12 Feb: Your Sport Needs YOU

Support Your Sport …

The New Year has barely lurched into life and that’s not the sound of the wind blowing through the trees, it’s the whingers and moaners sighing and getting their gripes in early. I have just one request. Please stop it. Life is for living, get on with it.

I’m referring primarily to those competitors who complain about having sometimes to travel ‘long’ distances to and from events. Regardless of where the best stages in the UK are, there are some grumpy, unimaginative folk who just won’t visit them – because they’re too far away!

Then there are those who complain that they visit the same old forest and tarmac tests time and time again. Admittedly there is some truth in that, with limited tarmac available for such use and a restricted choice of forests, but Crail and Otterburn change with the seasons just as much as Clatteringshaws and Clashindarroch. Surfaces change, sightlines are altered, trees grow taller and sometimes forested hillsides are shorn. No stage is exactly the same two years running.

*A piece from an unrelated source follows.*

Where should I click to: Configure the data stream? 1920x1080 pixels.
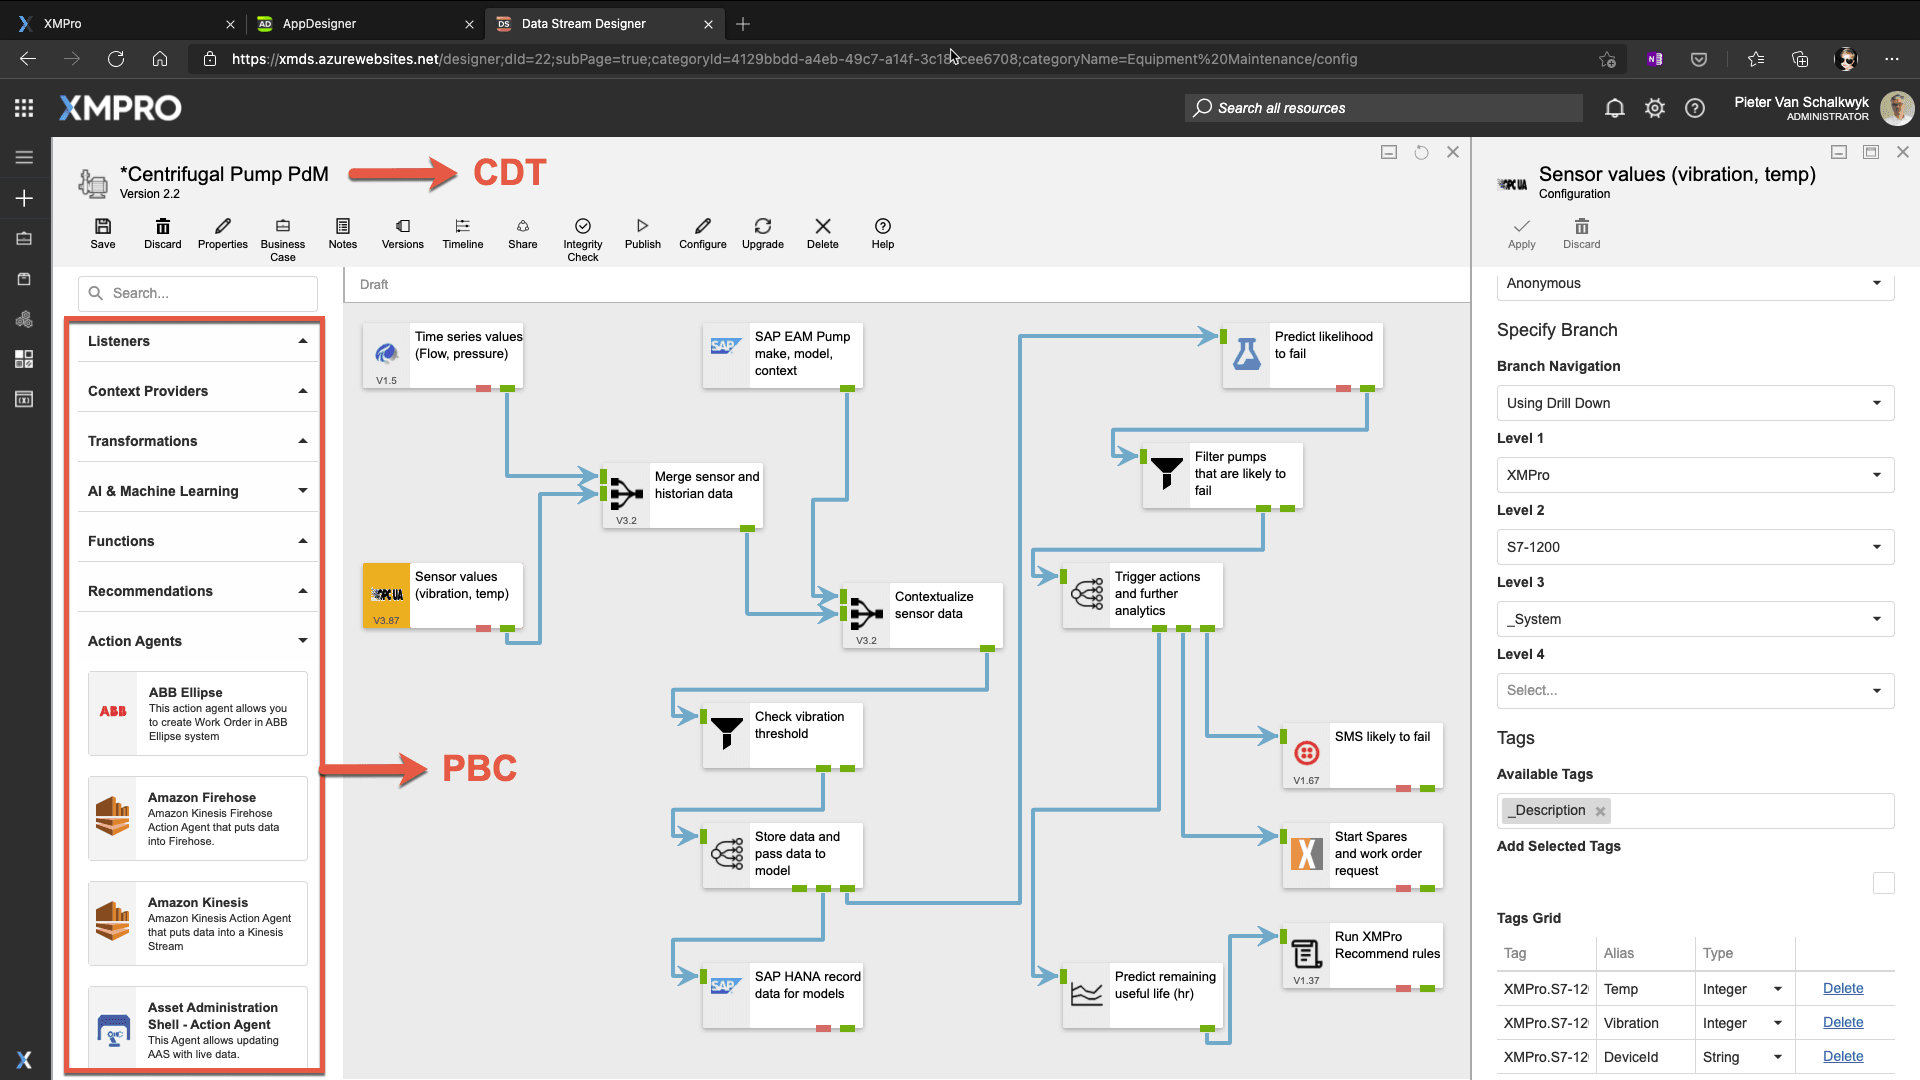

Which brings me to Machrihanish. This year in an attempt to do something different, the organisers of the Scottish Tarmack Championship are working on a two-day rally on the Mull of Kintyre. Paul McCartney and the American Air Force have long since left the Argyll peninsula so it is now safe for ordinary people to visit. But already there are grumbles in the ranks. Apparently it’s awfy far away!

Crikey we’re not talking Time Zones here. Campbeltown is only 140 miles from Glasgow, or 190 miles from Inverness. Admittedly there are no Motorways in this part of the world, so the roads may well be cluttered with old microbuses and surf boards heading for some of the best surf in the country. The answer is to just chill out, take in the views and enjoy the anticipation of getting there.

Dating back to 1918, the old Machrihanish airbase is where Dunfermline CC are proposing to run their new event over the weekend of 5/6 July. The plan is to start the event on the Saturday afternoon, pause for barbecue, light refreshments, and possibly some terpsichorean exercise, on Saturday night and resume rallying on Sunday morning. In other words, those on a tight budget could do it all in a weekend. OK, so you’d be knackered at work on Monday morning. We’ve all been there. It’s nothing new.

The big attraction is a venue never before used for such an event. And considering this was one of the biggest and least used airbases in the UK, the tarmac runways, and the maze of perimeter avenues and site roads are in pretty good nick. The big challenge will be to come up with a route which makes best use of the 3 km long main runway – yes, that’s 1.87 miles.

So, a word to the wise. Try it first, then moan if you must. We should be encouraging car clubs to seek out new venues, not putting them off.

And that goes for all events. If we don’t enter them and support them we’ll lose them. Once lost, it’s hugely unlikely we’ll ever get them back. Jings I can remember when the Scottish was a week long adventure with 60 stages and we used to have the Hackle Rally and Arbroath Stages, the Burmah Rally and the Argyll, the Checkpoint Stages and Festival. And where are they now? Gone forever.

Rally004And here’s a few more names to conjure with, Minard and Ardgarten, Blairadam and Ladywell, Glentress and Cardrona, and many, many more. All gone, but not forgotten. The trouble is, the more stages we lose, the more we will never get back.

And yes, I know the sport is awfy expensive, but that’s your choice. You know that before you open your wallet. You walk into it with eyes wide open. Just don’t complain when you get there. For sure a life of penury awaits – but think of the memories. No matter how slow you pedalled those forests they will remain forever scorched into your memory banks. I know, I’ve been there.

So if there is a rally car in the garage, take it out for an airing this year and support your sport and car club. And if you have hung up your driving gloves, why not lend a hand marshalling, timekeeping and generally supporting your local car club.

Think of it as not just what the sport can do for you, but what you can do for the sport. So let’s all make the most of it this year. See you in Machrihanish or a forest somewhere.

As a friend once said; “We’re here for a good time, not a long time.”